The above also implies that if the regression specification does not include a constant term, then the sum of residuals will not, in general, be zero.

For the multiple regression,
let $\mathbf X$ be the $n \times k$ matrix containing the regressors, $\hat {\mathbf u}$ the residual vector and $\mathbf y$ the dependent variable vector. Let $\mathbf M = I_n-\mathbf X(\mathbf X'\mathbf X)^{-1}\mathbf X'$ be the “residual-maker” matrix, called thus because we have

$$\hat {\mathbf u} = \mathbf M\mathbf y$$

It is easily verified that $\mathbf M \mathbf X = \mathbf 0$. Also $\mathbf M$ is idempotent and symmetric.

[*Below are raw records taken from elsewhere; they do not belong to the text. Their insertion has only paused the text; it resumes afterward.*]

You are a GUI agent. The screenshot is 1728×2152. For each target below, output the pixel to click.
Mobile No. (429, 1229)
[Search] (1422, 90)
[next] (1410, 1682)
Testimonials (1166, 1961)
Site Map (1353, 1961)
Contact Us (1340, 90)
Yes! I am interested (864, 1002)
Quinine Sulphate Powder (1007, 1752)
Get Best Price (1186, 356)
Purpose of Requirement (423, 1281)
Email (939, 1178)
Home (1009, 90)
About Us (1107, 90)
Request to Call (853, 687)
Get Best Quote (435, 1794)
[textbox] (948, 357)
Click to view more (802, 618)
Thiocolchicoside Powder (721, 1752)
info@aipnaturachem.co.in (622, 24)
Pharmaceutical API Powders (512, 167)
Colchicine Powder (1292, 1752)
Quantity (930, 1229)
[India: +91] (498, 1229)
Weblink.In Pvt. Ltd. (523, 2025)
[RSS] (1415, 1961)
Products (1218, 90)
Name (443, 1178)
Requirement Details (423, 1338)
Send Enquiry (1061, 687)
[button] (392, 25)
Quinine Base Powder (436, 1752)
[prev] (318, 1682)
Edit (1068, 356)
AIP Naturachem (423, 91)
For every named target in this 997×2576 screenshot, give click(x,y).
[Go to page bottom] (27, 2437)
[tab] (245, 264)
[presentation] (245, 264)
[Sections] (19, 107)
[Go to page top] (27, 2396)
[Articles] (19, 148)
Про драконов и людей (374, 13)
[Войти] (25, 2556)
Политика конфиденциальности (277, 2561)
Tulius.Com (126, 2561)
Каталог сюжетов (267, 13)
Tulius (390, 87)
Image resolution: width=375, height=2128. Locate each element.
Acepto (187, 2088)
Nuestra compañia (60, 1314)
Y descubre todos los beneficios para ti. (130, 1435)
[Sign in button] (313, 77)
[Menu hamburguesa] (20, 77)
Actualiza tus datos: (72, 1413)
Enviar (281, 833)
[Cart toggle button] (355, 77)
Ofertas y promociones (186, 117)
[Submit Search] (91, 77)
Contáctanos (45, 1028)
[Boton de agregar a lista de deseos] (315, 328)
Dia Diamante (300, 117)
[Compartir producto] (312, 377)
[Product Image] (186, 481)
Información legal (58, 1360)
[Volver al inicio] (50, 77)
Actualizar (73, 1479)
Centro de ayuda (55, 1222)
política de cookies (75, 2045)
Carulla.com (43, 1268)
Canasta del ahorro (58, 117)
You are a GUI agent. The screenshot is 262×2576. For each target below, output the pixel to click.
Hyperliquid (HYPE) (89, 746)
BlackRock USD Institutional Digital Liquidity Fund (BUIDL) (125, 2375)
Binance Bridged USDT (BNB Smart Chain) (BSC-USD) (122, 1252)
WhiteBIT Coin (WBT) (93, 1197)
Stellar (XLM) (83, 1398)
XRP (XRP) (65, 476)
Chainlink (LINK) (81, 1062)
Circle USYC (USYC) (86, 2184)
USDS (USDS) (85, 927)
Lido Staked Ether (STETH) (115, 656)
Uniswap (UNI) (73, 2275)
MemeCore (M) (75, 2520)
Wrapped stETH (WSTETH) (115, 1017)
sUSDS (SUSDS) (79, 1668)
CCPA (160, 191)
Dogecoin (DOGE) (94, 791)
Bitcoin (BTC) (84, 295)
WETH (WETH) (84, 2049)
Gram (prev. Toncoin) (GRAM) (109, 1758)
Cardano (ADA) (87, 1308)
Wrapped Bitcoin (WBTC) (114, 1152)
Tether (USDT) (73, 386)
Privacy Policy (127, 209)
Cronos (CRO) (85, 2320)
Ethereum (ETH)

Now, let $\mathbf i$ be a column vector of ones. Then the sum of residuals is

$$\sum_{i=1}^n \hat u_i = \mathbf i'\hat {\mathbf u} =\mathbf i'\mathbf M\mathbf y = \mathbf i'\mathbf M'\mathbf y = (\mathbf M\mathbf i)'\mathbf y = \mathbf 0' \mathbf y = \mathbf 0$$

So we need the regressor matrix to contain a series of ones, so that we get $\mathbf M\mathbf i = \mathbf 0$.